Quando un rabbino
spiega il Vangelo
Dal Vangelo secondo Matteo (5, 20-22a.27-28.33-34a.37 - forma breve)
In quel tempo, Gesù disse ai suoi discepoli:
«Io vi dico: se la vostra giustizia non supererà quella degli scribi
e dei farisei, non entrerete nel regno dei cieli.
Avete inteso che fu detto agli antichi: “Non ucciderai;
chi avrà ucciso dovrà essere sottoposto al giudizio”.
Ma io vi dico: chiunque
si adira con il proprio fratello dovrà essere sottoposto al giudizio.
Avete inteso che fu detto: “Non commetterai adulterio”.
Ma io vi dico: chiunque guarda una donna per desiderarla,
ha già commesso adulterio con lei nel proprio cuore.
Avete anche inteso che fu detto agli antichi: “Non giurerai il falso,
ma adempirai verso il Signore i tuoi giuramenti”.
Ma io vi dico: non giurate affatto. Sia invece il vostro parlare:
“sì, sì”, “no, no”; il di più viene dal Maligno».
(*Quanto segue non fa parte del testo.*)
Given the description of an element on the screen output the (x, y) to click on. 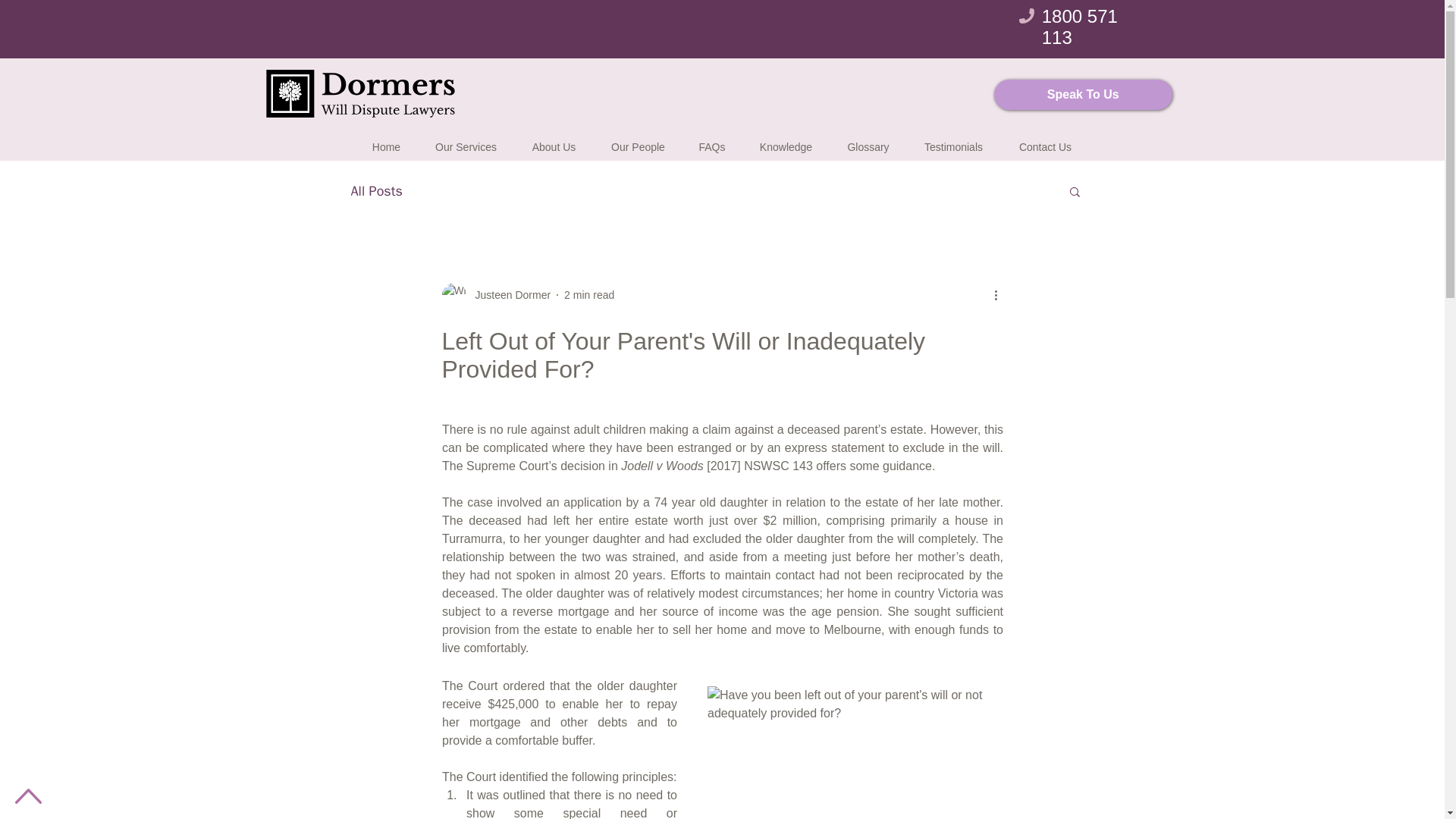
Home (385, 140)
FAQs (711, 140)
1800 571 113 (1080, 26)
Glossary (868, 140)
Testimonials (953, 140)
2 min read (589, 294)
Justeen Dormer (507, 294)
Knowledge (786, 140)
Contact Us (1045, 140)
All Posts (375, 190)
Our Services (464, 140)
About Us (552, 140)
Speak To Us (1083, 94)
Our People (637, 140)
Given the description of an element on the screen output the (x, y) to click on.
La nostra vita e la Parola
Legge e giustizia. “Non crediate che io sia venuto ad abolire la legge o i profeti, non sono venuto ad abolire ma a dare pieno compimento... se la vostra giustizia non supererà quella degli scribi e dei farisei non entrerete nel regno dei cieli”. È quindi in gioco la questione della legge e del suo compimento, o meglio del suo mancato compimento.
Dalle parole di Gesù si evince chiaramente che fino alla sua venuta la legge ed i profeti non hanno avuto compimento e proprio lui (è colui che) è venuto a dare pieno compimento. E se fino ad ora la giustizia consisteva nell’osservanza della legge, da questo momento appare una giustizia nuova che supera quella antica, quella degli scribi e dei farisei. La supera non per una maggiore coerenza e né perché dimostra una maggiore capacità etica di coloro che la realizzano, ma la supera perché è per sua natura relazione con la persona di Gesù. È una giustizia che è sequela del figlio di Dio, è il frutto dell’essere radicati nella sua persona, è il risultato dell’azione dello Spirito Santo nel cuore dei credenti che dall’opera misericordiosa di Dio vengono giustificati, cioè resi nuovi.
Paolo sarà un testimone esemplare e un’esegesi molto chiara di queste parole di Gesù: la sua storia personale è la dimostrazione concreta che “dalle opere della Legge non verrà mai giustificato nessuno”: tanto che ai Galati Paolo dovrà ricordare con forza: “se la giustificazione viene dalla Legge, Cristo è morto invano”. Dall’accoglienza dell’azione di Dio in Cristo dipende l’ingresso nella vita nuova, quella vita che Gesù chiama “il regno dei cieli”. Questo ingresso è chiuso a coloro che pretendono per mezzo della loro osservanza di entrarvi: così accade al giovane ricco e al fratello maggiore della parabola di Luca.
Io vi dico. “Avete inteso che fu detto... ma io vi dico”: questa frase torna quattro volte nel brano evangelico di questa domenica. Il commento più efficace a queste parole è forse quello del rabbino Neusner citato da Benedetto XVI nel suo libro “Gesù di Nazaret”: il rabbino si pone in ascolto delle parole di Gesù pronunciate sulla montagna e confessa che Gesù non ha tralasciato nulla e non ha aggiunto nulla alla legge di Mosè, ma termina dicendo “Che cosa ha aggiunto allora?”. “Se stesso”.
Questo è il punto centrale dello “spavento” dell’ebreo osservante Neusner di fronte al messaggio di Gesù - commenta il Papa - il motivo centrale per cui egli non vuole seguire Gesù e rimane fedele all’Israele Eterno”. Neusner, per spiegare il suo rifiuto, cita la parola di Gesù al giovane ricco: “Se vuoi essere perfetto va’, vendi tutto quello che hai e seguimi”. Tutto dipende, dice Neusner “da chi si intenda con questo mi”. E conclude: “Ora mi rendo conto che solo Dio può esigere da me quanto Gesù richiede”. È quindi questo il cuore delle parole di Gesù: non una legge più esigente, non una morale più alta, non opere più eclatanti ma il rapporto con Gesù Cristo che ha la pretesa di essere il Figlio di Dio e che quindi è il centro e l’origine della vita nuova che nel discorso della montagna viene disegnata.